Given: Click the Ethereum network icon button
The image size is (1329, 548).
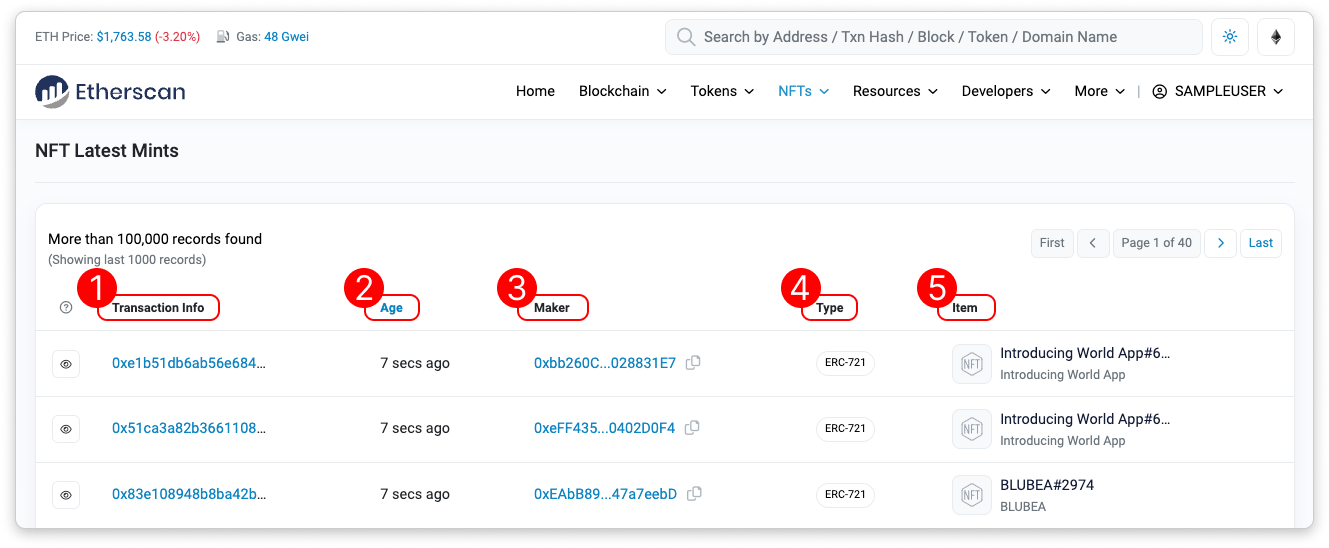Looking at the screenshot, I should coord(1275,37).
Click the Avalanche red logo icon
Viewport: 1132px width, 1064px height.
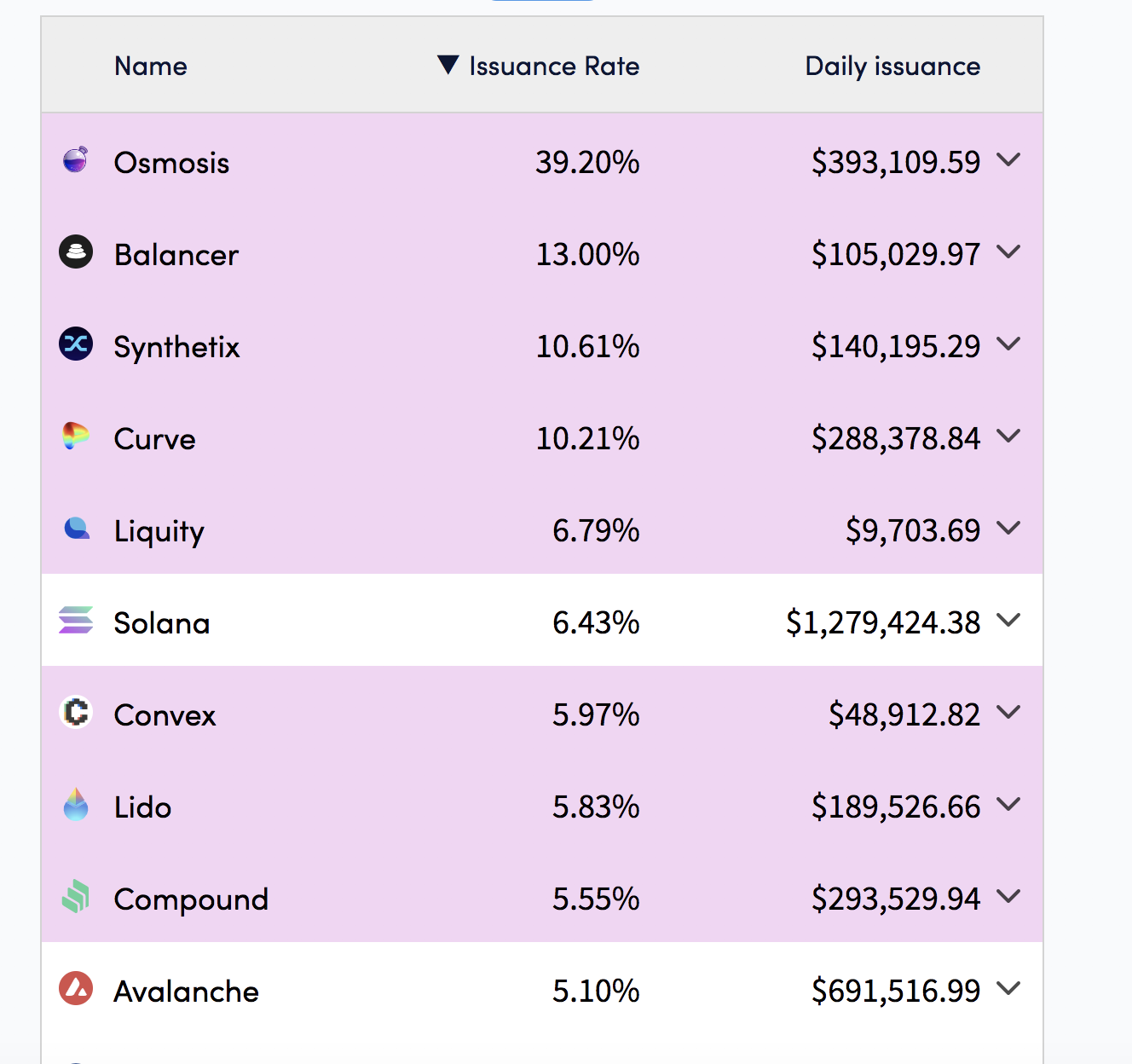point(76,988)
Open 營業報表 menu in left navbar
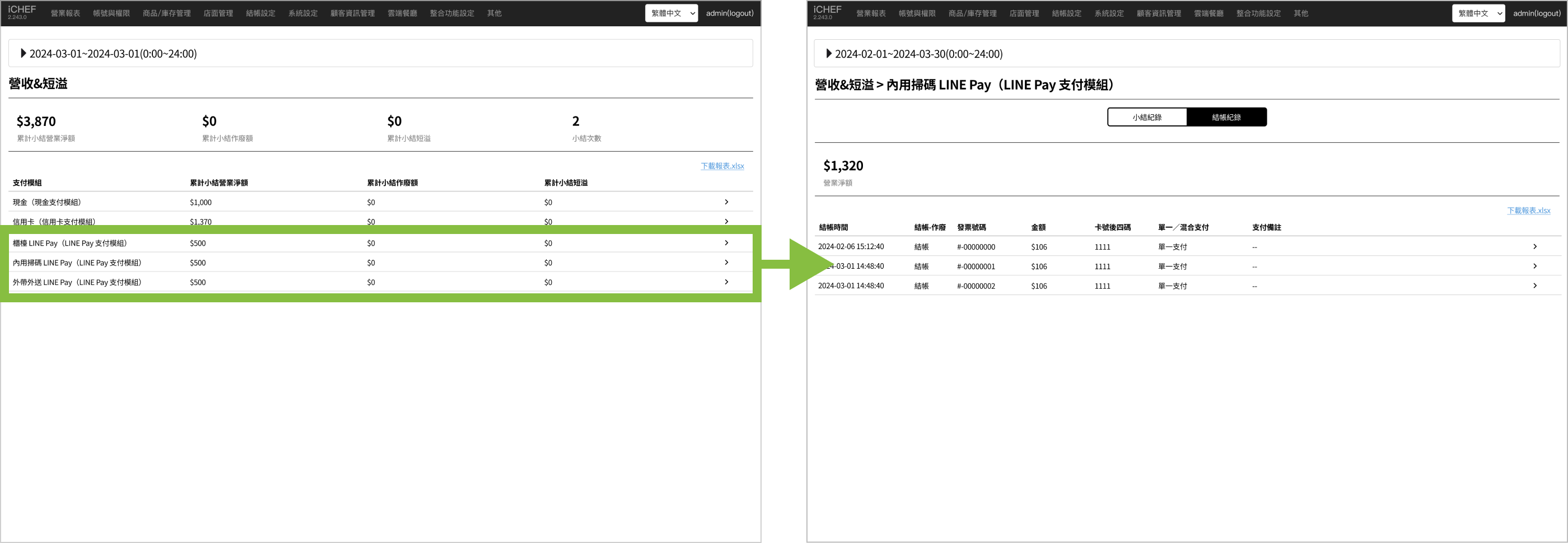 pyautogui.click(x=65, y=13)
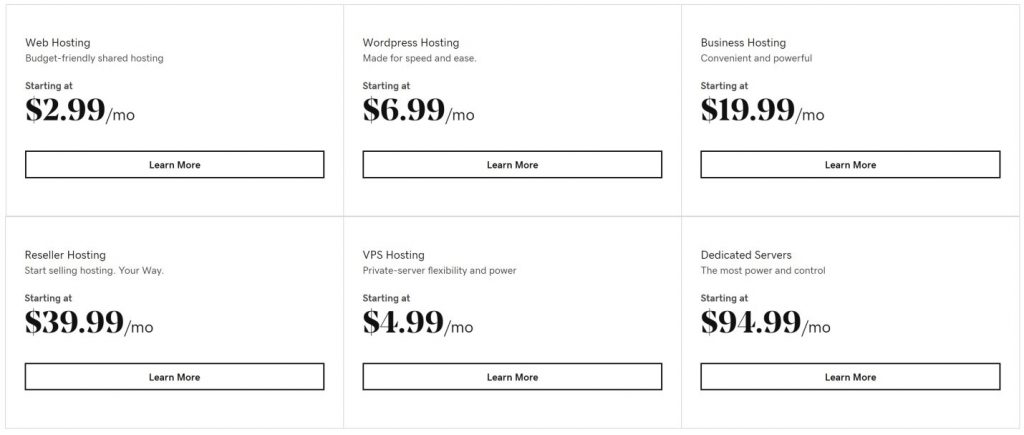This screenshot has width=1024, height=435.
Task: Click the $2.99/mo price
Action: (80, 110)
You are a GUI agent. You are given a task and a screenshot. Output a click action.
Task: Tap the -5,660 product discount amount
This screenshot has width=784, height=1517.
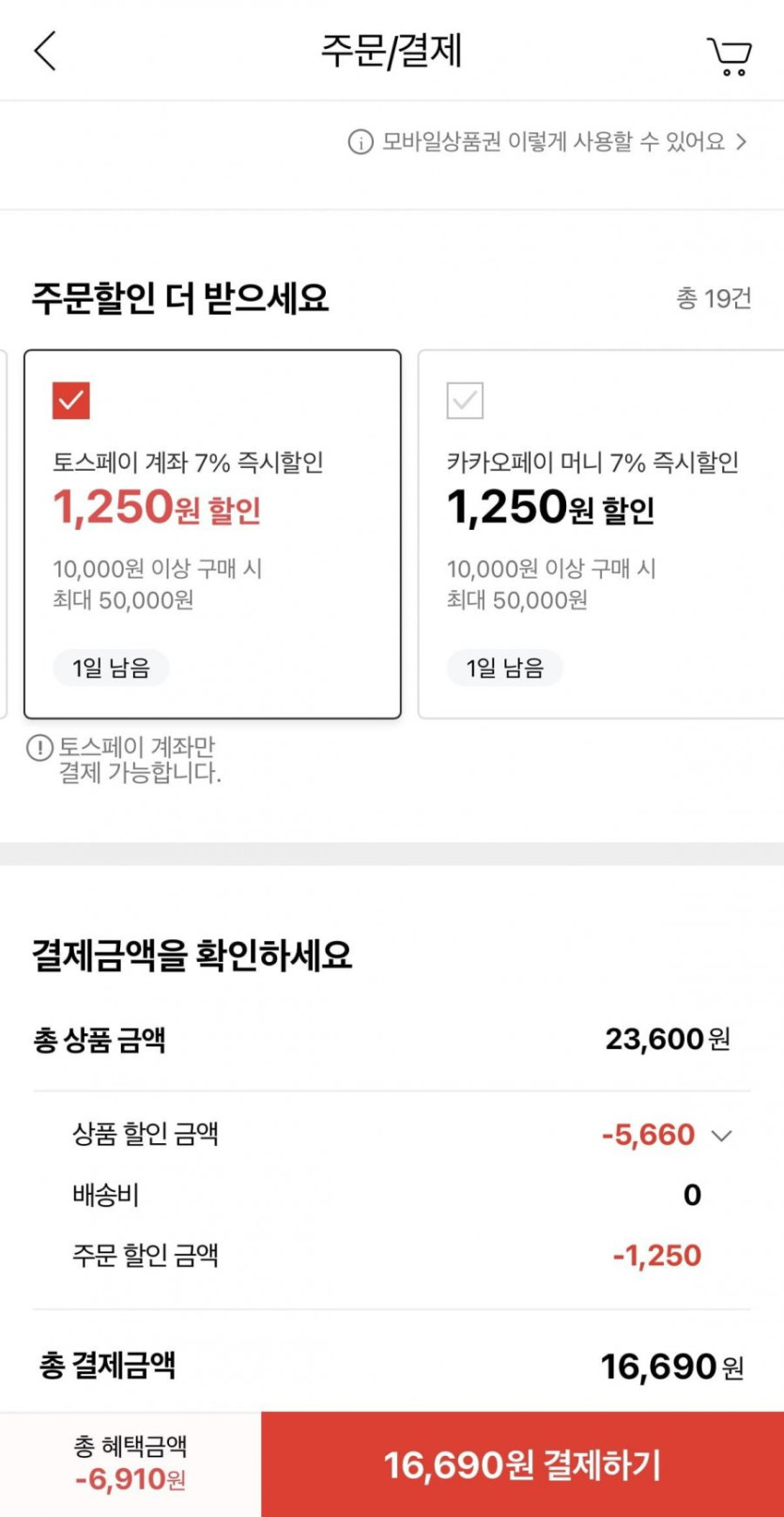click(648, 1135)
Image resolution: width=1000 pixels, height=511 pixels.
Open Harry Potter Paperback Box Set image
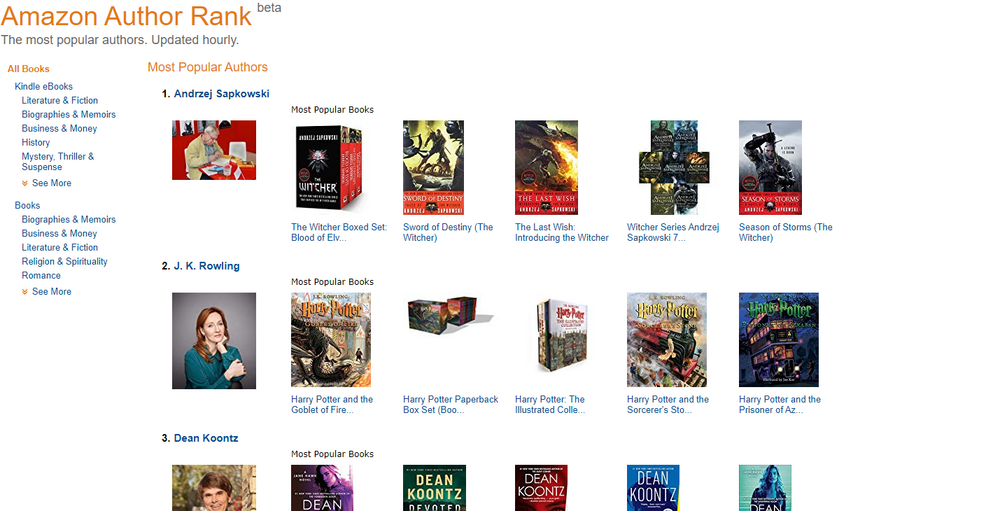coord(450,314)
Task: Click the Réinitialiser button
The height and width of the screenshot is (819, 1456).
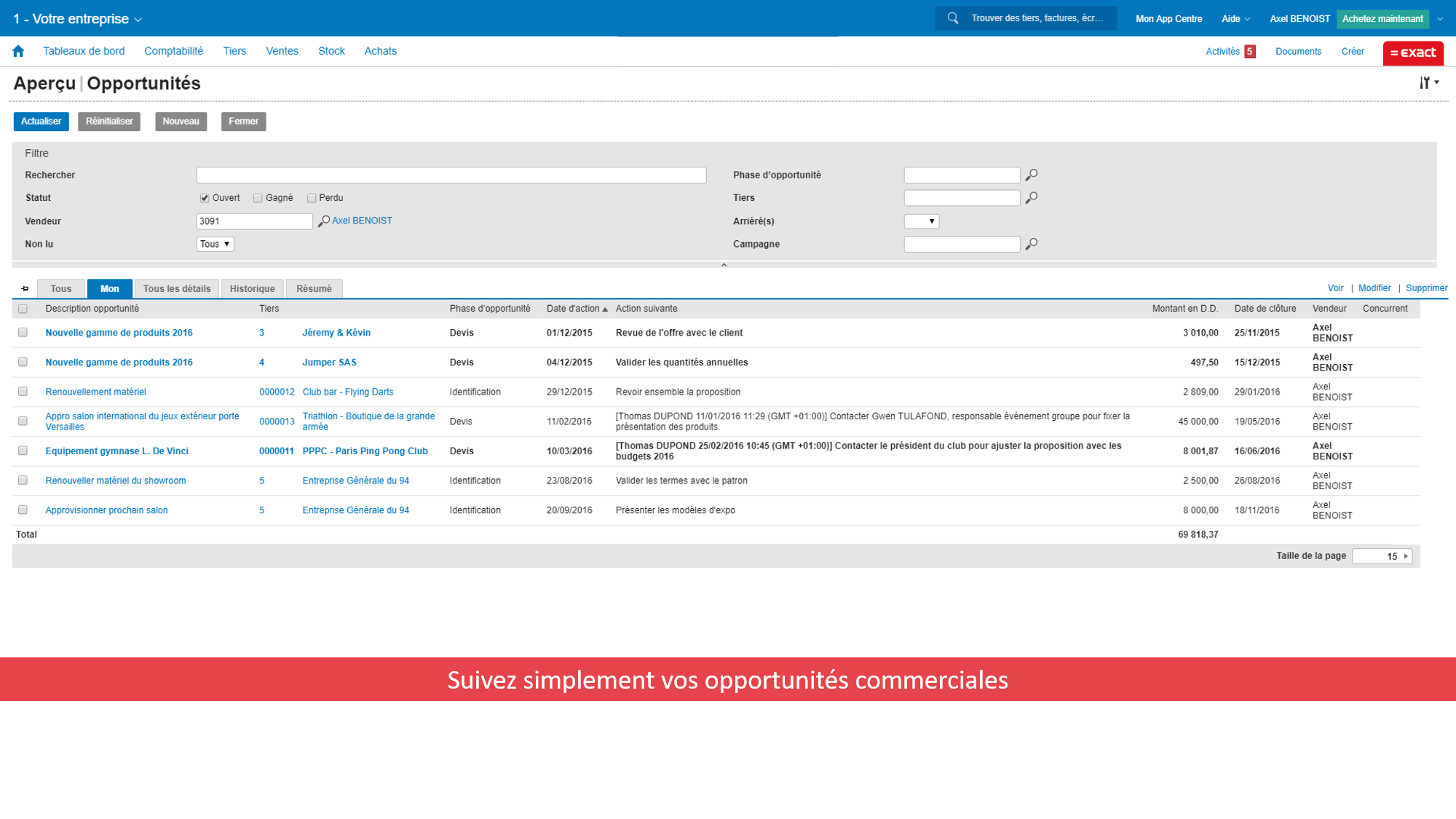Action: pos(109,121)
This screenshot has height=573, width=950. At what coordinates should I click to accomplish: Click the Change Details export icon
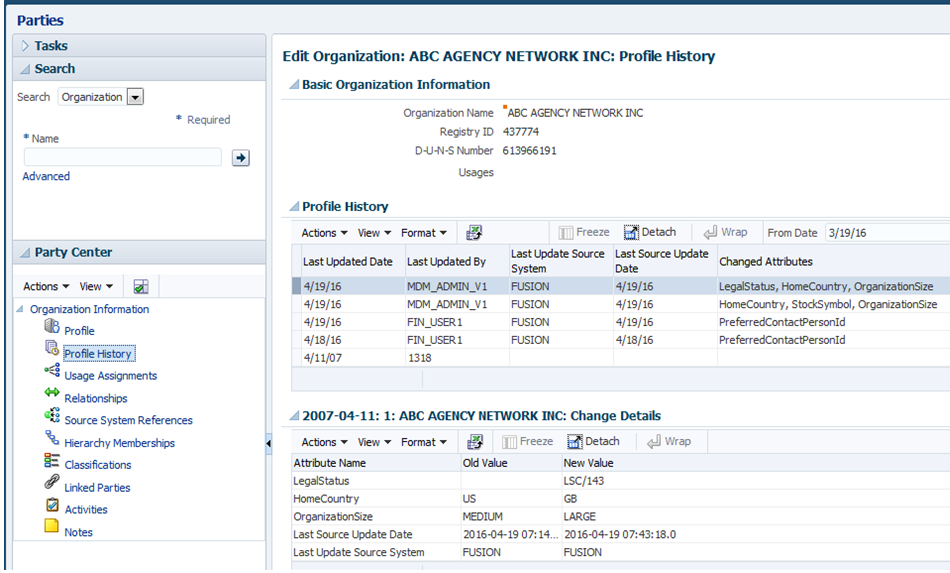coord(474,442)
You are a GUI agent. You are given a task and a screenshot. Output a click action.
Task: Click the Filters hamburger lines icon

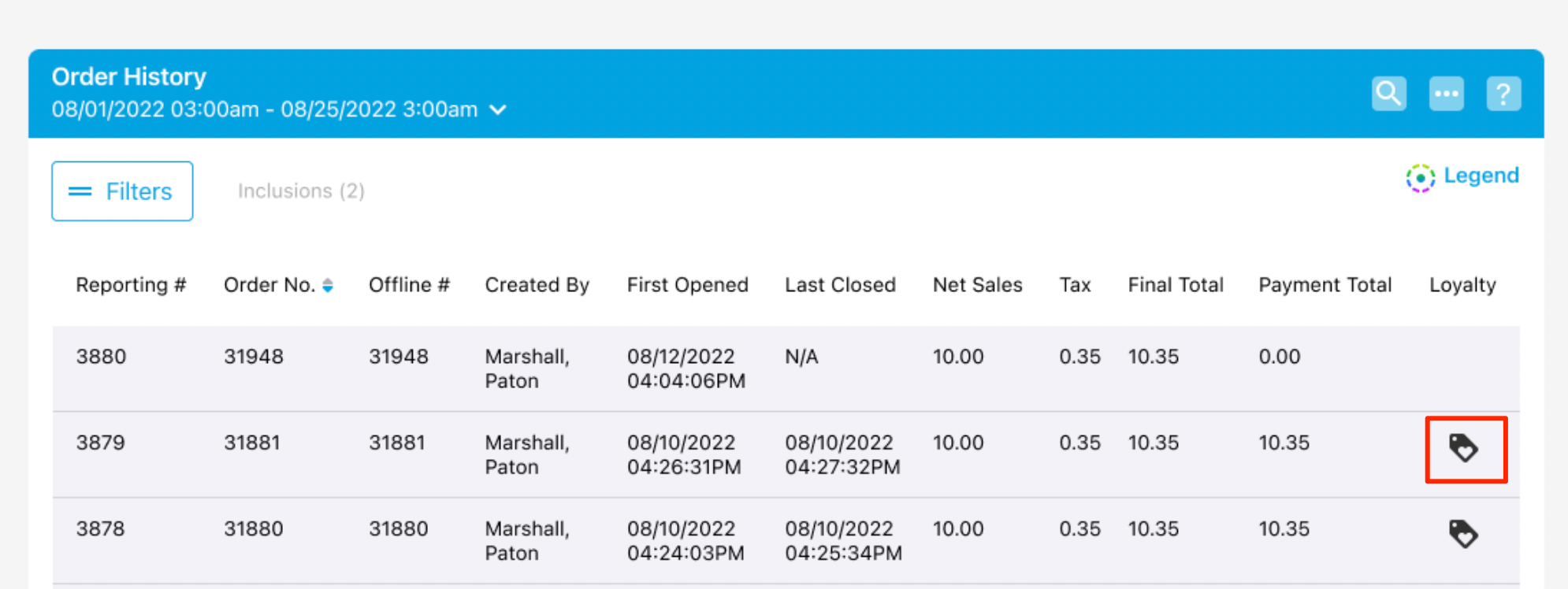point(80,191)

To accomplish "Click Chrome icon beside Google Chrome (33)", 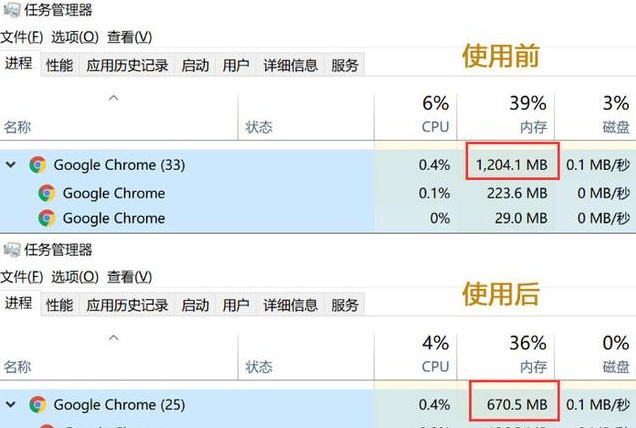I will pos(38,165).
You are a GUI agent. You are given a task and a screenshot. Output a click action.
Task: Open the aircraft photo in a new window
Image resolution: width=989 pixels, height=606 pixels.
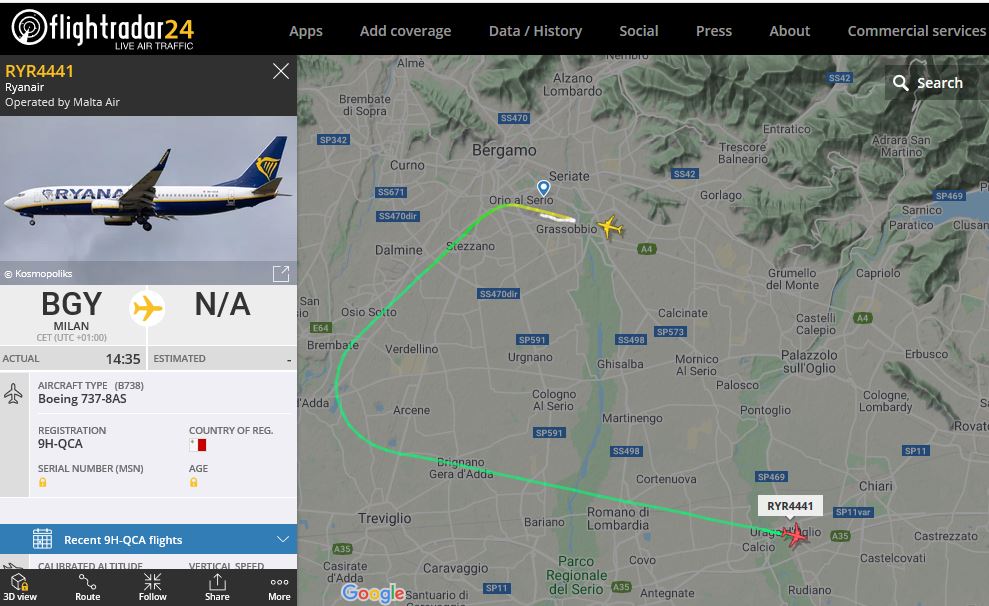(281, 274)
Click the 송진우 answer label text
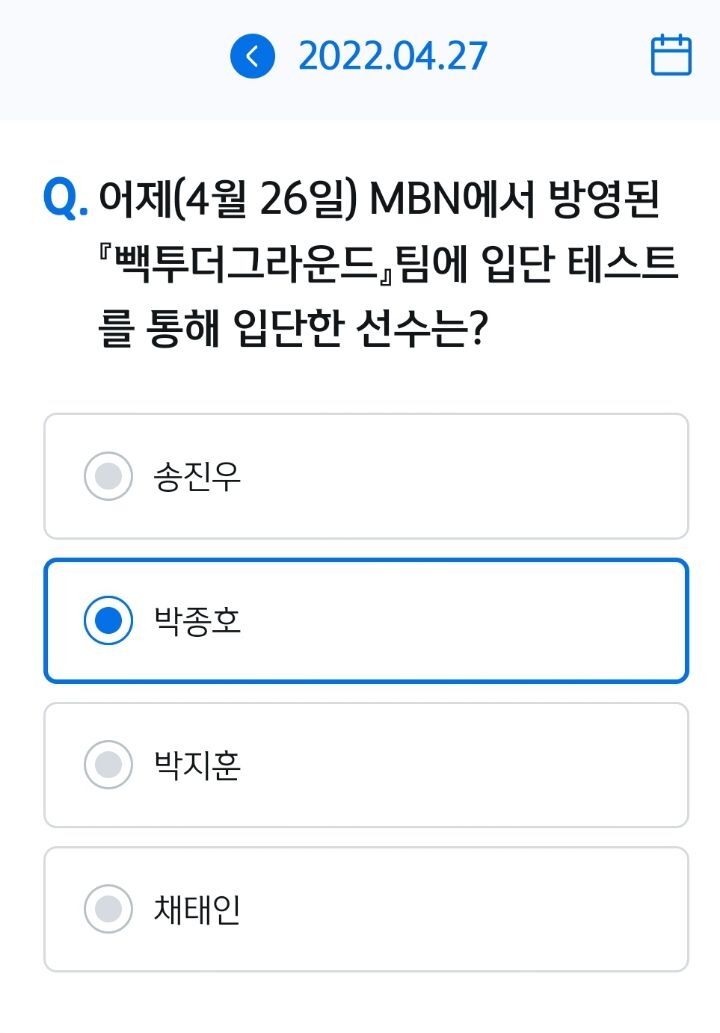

-- -- --

→ Problem description
Set down the records above exactly as written, beginning with the first line and ending with the line that contains "Image resolution: width=1000", and do not include pictures.

→ Written response
Given: Click the Ethereum network icon button
The image size is (1329, 548).
Looking at the screenshot, I should coord(1275,37).
Click the Avalanche red logo icon
Viewport: 1132px width, 1064px height.
point(76,988)
Open 營業報表 menu in left navbar
 pyautogui.click(x=65, y=13)
This screenshot has width=1024, height=435.
Task: Click the $2.99/mo price
Action: (80, 110)
You are a GUI agent. You are given a task and a screenshot. Output a click action.
Task: Tap the -5,660 product discount amount
This screenshot has width=784, height=1517.
click(648, 1135)
Image resolution: width=1000 pixels, height=511 pixels.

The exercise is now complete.